━━ TESTO DI PARTENZA

Socchiudo gli occhi e vedo mio padre, nelle nostre chiacchierate con Giò piccolo, quando potevo immaginare ancora tutto diverso, il mio mondo carico di promesse e possiblità, quando non avevo capito già troppe cose…

Penso con insofferenza che ho ancora bisogno di aiuto, non mi piace sentire l’aria che respiro in dosi contate, che se mancasse un rifornimento non avrei risorse e potrei solo lasciarmi andare, chiudere gli occhi sperando di non farmi troppo male.

Rivedo quella gita, qualche giorno fa, in cui per la prima volta in assoluto ero io la più forte, che aspettavo, che porgevo la mano per aiutare chi era in difficoltà… Mi sono sentita grande e mi sono chiesta: è così che ci si sente quando si ha il totale controllo della situazione?

━━━━
━━ DATI REGISTRATI

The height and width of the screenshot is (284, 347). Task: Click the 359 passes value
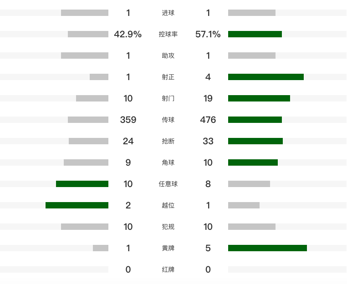pos(128,120)
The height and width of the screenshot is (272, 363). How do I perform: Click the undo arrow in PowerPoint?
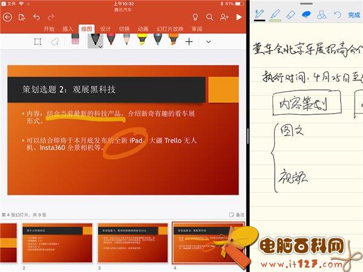pyautogui.click(x=37, y=17)
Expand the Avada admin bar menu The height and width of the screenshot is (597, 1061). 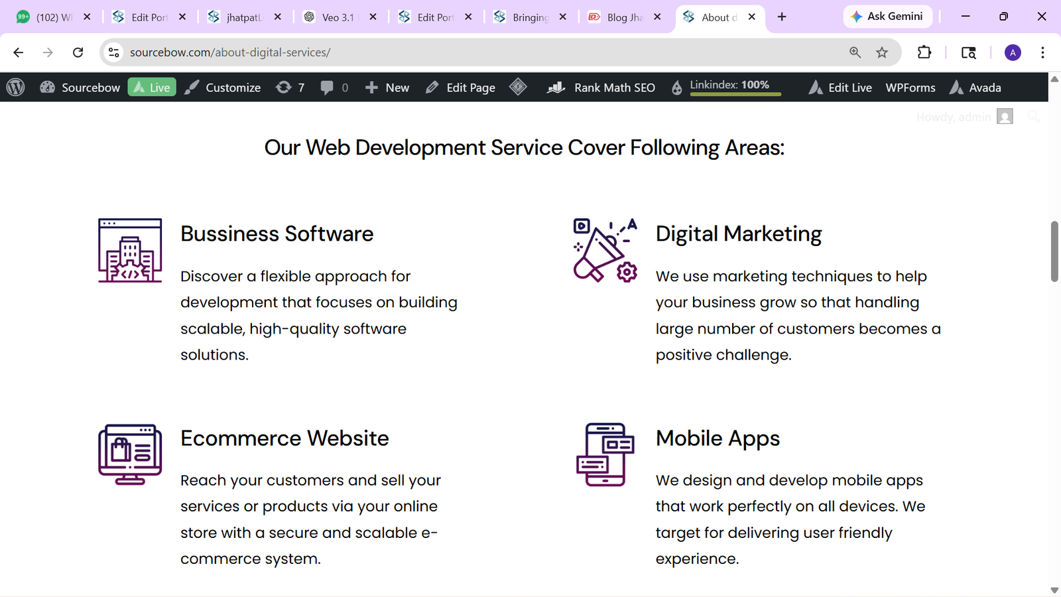point(975,88)
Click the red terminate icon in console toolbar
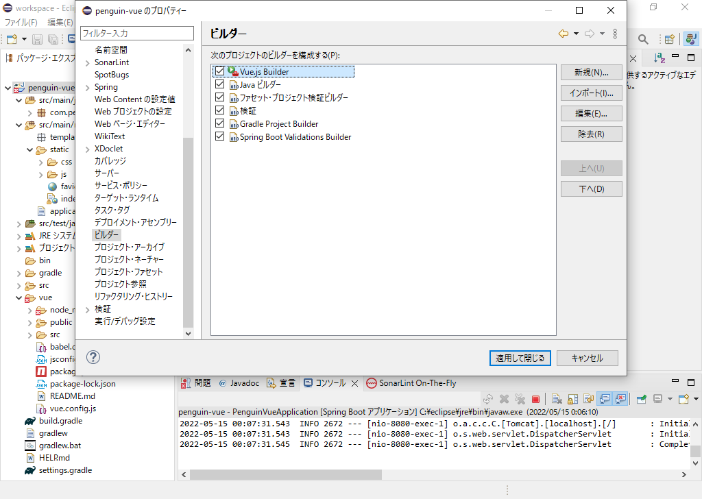The image size is (702, 499). 536,399
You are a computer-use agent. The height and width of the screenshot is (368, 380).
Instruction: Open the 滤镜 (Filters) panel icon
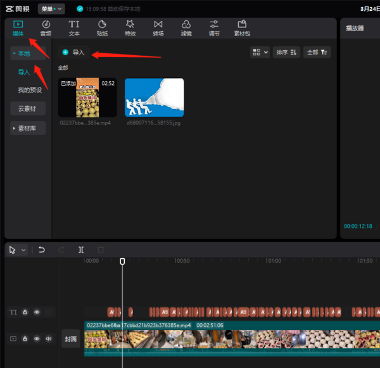pos(186,28)
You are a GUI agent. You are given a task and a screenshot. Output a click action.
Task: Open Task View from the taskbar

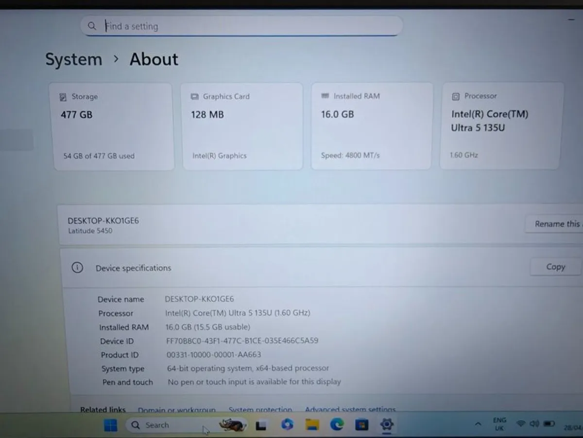261,425
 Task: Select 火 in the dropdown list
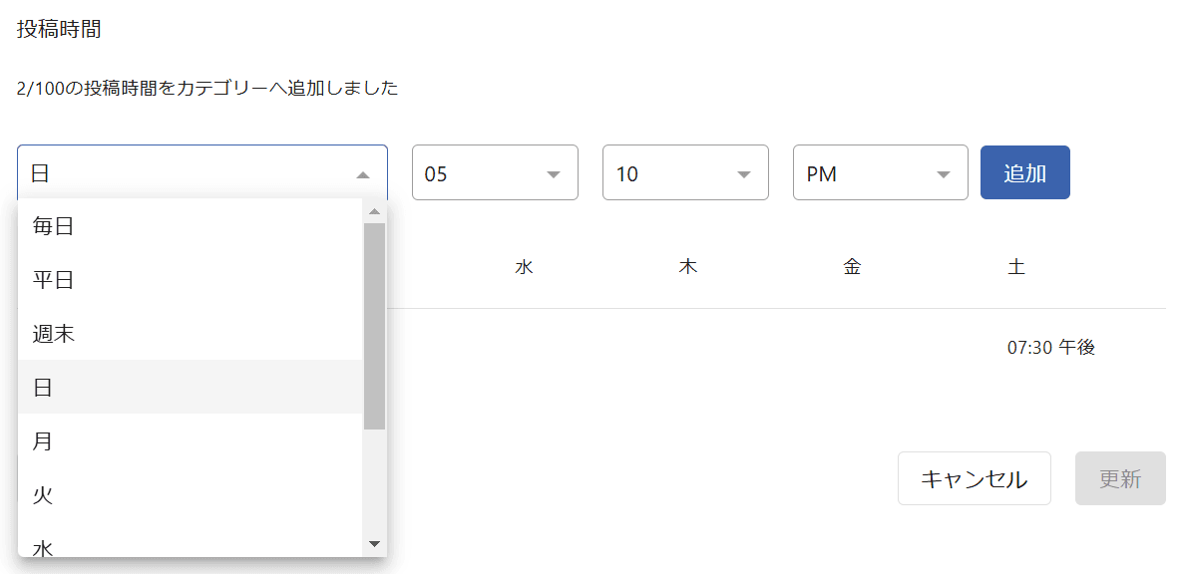pyautogui.click(x=190, y=494)
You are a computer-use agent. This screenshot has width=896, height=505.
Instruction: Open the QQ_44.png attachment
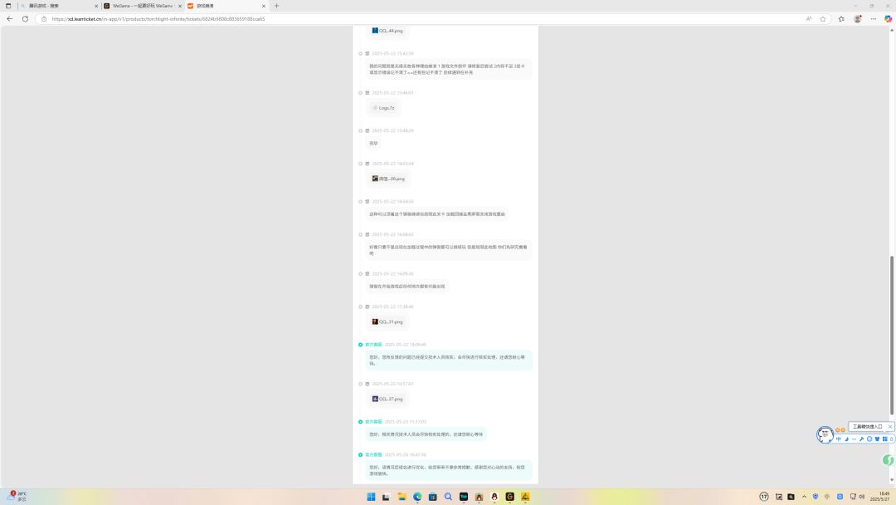[x=387, y=31]
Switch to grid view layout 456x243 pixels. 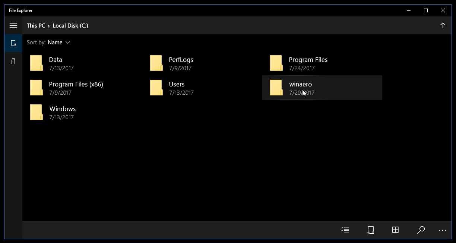(x=395, y=230)
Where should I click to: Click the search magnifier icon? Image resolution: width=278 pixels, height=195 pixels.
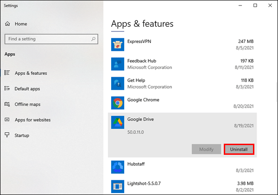tap(92, 39)
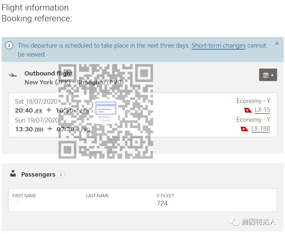
Task: Click the outbound flight airplane icon
Action: tap(13, 74)
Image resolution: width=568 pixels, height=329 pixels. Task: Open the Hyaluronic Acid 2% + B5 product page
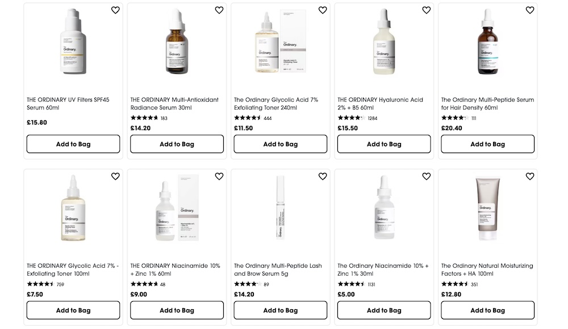[x=379, y=103]
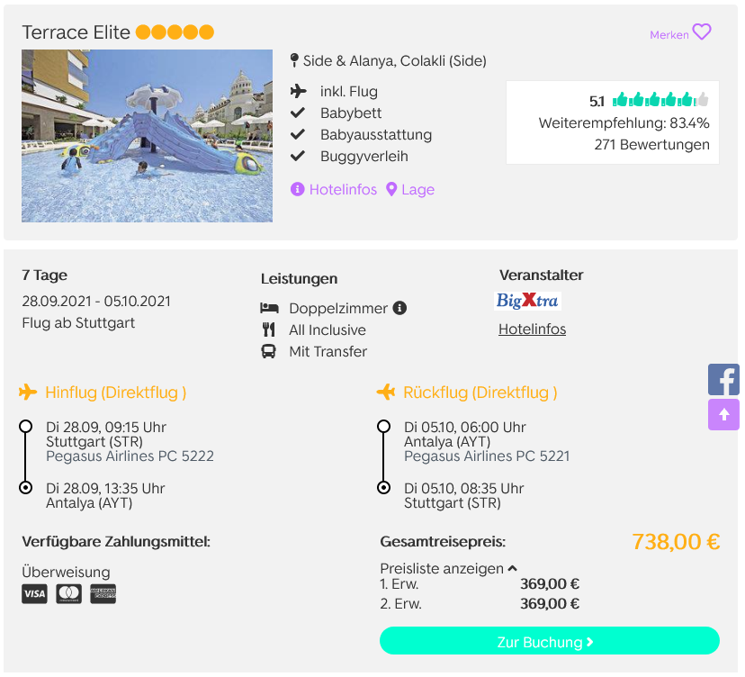The image size is (745, 677).
Task: Click the thumbs-up rating bar
Action: tap(660, 100)
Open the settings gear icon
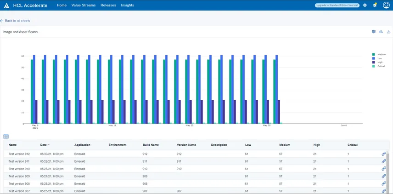 (x=375, y=5)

━━━━

- CONSEGNE DELL'ESERCIZIO
1. Nel testo di partenza, che cosa accade per la prima volta in assoluto durante la gita di qualche giorno prima?
2. Scrivi il seguito del testo di partenza, cominciando subito dopo la sua ultima frase.
I dati sono materiale a sé, separato dal testo di partenza.

- SOLUZIONI DELL'ESERCIZIO
1. Chi scrive era la più forte: aspettava e porgeva la mano per aiutare chi era in difficoltà.

2.
E il giorno dopo, camminando al mio ritmo, mi sono resa conto che è arrivato quel momento in cui la persona che per anni è stata aggrappata alla mia mano, che ho accompagnato, aspettato e rassicurato, oggi, che ha le spalle forti, non è detto che si volti a guardare se ho bisogno di lui, perché il suo sguardo è fisso in avanti, con energia e determinazione. Ed è una bellissima sensazione, pensare che sia tanto forte, nonostante tutto.

Vorrei che le cicale interrompessero questo flusso, sentire il corpo sempre più leggero, fluttuare morbidamente e sentire la speranza avvolgermi, caricarmi, trasportami. Incrociare quello sguardo, magari. Per cercare un altro viaggio. Il mio viaggio un po’ più perfetto.